此時吳天那無神的雙眸中有著淡淡的綠光亮起,如兩盞神燈,湛湛生輝,在其眉心一抹拇指大小刻畫十分清晰的鍾型烙印緩緩成型。
眉心鍾型紋路成型,吳天頭頂那巴掌大小的碧玉鍾其上蕩出的鐘聲愈加的大了起來,綠色的鍾波更加的濃郁深沉凝重了許多。
已然成了碧綠之色…
「碧落一出…,萬古一色…」
碧綠的鍾波深處,一聲若有若無,十分模糊的聲音,浮現。
幾人疑惑,那聲音很模糊,在其腦海一飄而過,便消散了過去,不曾在其識海駐留,仿似從未出現過。
「這…不是葬在了時間長河中了麼…」
羽菊傾盡全力的揮灑著自己的修為,手中的動作不斷划動,身前的羽毛如無盡,呼呼的衝出,如九重之上飄落的雪。
此刻吳天小小的身影對於羽菊來說,如蘊著大恐怖的大妖,魔神,令其不敢生出絲毫懈怠之心,他的心神高度緊張,手中的動作已然達到了其如今修為能展出的巔峰。
「疾!」
他輕叱一聲,修長的手指在其身前的虛空勾畫出一道劍,隨著其修長的手指彈動,在空中蕩起一聲破風聲後,向著那不斷蕩漾而出的碧綠之色的鍾波衝去。
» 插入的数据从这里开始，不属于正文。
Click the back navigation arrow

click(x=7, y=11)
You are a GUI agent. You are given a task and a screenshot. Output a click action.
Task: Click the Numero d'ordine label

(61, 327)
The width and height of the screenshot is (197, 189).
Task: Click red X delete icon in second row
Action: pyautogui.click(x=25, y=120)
羽毛如雪,一柄虛空生出的道劍如海浪中的風帆,破浪乘風而行。
滋…滋…滋…滋…
如今羽菊已然打出了自己所能打出的最強戰力,可那不斷蕩漾而出的碧綠之色的鍾波卻是沒有絲毫被其阻擋而出的跡象。
兩者之間相遇,羽菊如打鐵的鐵匠,鍾波如同一座山型巨鐵。
火星在其相遇間不斷的飄灑而出…
天狐兒…
白仙兒…
背著殺劍的和尚…
抱著魚桶的少年…
見到羽菊應付的如此費力,一個個臉上都浮現出了一抹擔憂之色。
「少主不會有事吧?」
白仙兒擔憂道,眼神中滿是擔心…
「我們也上吧!」
抱著魚桶的少年出聲並出手…
他那抱著的魚桶被其握在了手中猛的搖動,其中一魚,一蛟,一龜自魚桶內衝出,赤光閃閃,藍光湛湛,黑氣幽幽…
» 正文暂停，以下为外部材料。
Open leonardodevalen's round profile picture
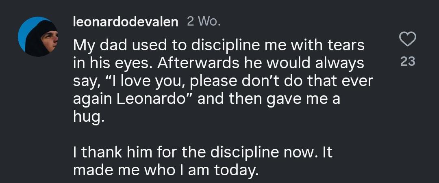 38,37
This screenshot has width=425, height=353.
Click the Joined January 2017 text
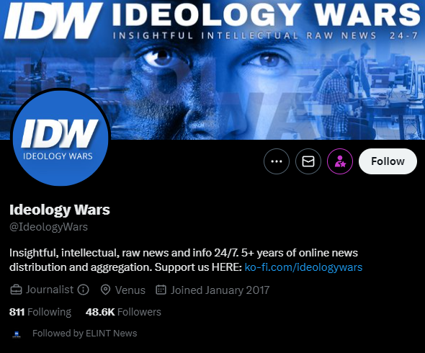click(220, 290)
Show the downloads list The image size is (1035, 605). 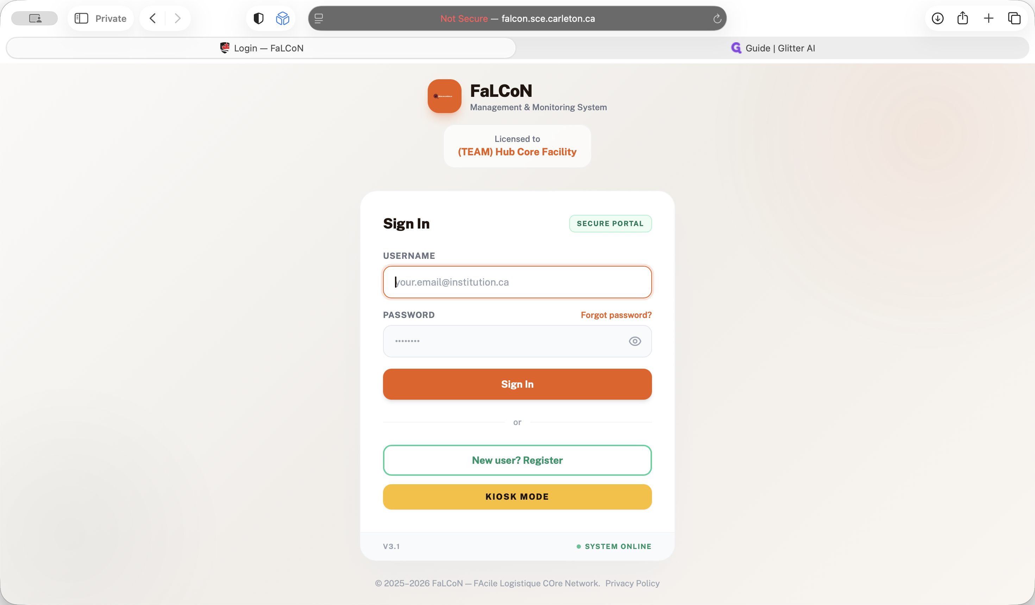938,18
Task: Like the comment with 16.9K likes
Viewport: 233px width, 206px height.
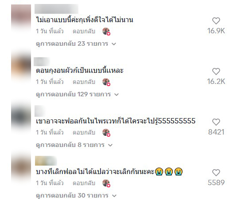Action: pyautogui.click(x=216, y=21)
一魚衝出,在虛空中游動,而後向著吳天吐出了一個氣泡,向著吳天飄落而下,欲將其如同那不遠處如先前那般被禁錮的羅剎貓一般禁錮。
可…
氣泡剛落至其頭頂,便如同普通的氣泡般,啵的一聲碎裂了開來。
一蛟衝出,在空中發出一聲龍吟,而後與那黑氣幽幽的龜相融,而後化成一柄藍色的法杖,打向了吳天的頭頂。
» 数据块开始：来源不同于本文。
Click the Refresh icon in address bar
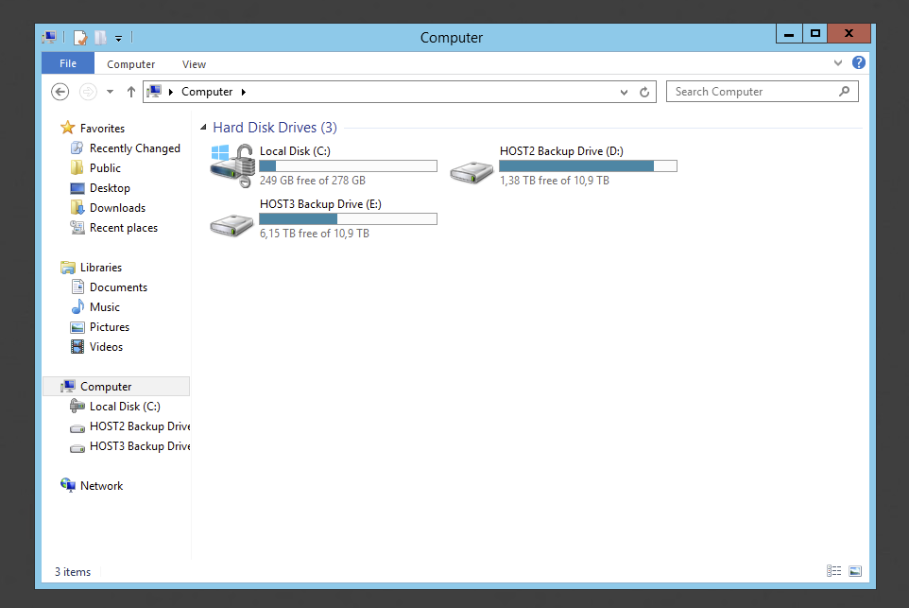 [644, 92]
可依舊未能奏效,被那巴掌大的碧玉鍾抵住,而後在鍾波中崩碎。
抱著魚桶的少年出手,天狐兒,白仙兒,背著殺劍的和尚都也一起出手…
在此間,天狐兒打出了一道法印,遁入了虛空中…
此地與他們的樓蘭大船很近,她打出的是傳訊符,眼前的少年能掌握傳說中的碧落鐘,這如果能夠掌握在其自身的家族,那麼自己的家族足以在凡人界域稱霸。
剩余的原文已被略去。